:: Work task ::
From the line that contains "Instruction: Like the" to the last line of the entries, write each line out exactly; include both ends and nothing else.

- Opening Delimiter -

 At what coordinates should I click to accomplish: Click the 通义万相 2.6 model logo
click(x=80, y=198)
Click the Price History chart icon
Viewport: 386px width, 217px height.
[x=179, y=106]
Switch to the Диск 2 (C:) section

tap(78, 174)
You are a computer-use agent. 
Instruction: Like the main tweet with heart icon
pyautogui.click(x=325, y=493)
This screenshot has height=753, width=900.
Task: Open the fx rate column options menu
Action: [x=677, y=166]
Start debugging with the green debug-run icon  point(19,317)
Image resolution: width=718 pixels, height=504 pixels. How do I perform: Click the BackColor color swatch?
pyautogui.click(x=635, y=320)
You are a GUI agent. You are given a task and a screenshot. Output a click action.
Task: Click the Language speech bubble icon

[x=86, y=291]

- Closing Delimiter -

:: Reply ::
Instruction: Like the main tweet with heart icon
pyautogui.click(x=325, y=493)
This screenshot has height=753, width=900.
Task: Open the fx rate column options menu
Action: [x=677, y=166]
Start debugging with the green debug-run icon  point(19,317)
Image resolution: width=718 pixels, height=504 pixels. How do I perform: Click the BackColor color swatch?
pyautogui.click(x=635, y=320)
You are a GUI agent. You are given a task and a screenshot. Output a click action.
Task: Click the Language speech bubble icon

[x=86, y=291]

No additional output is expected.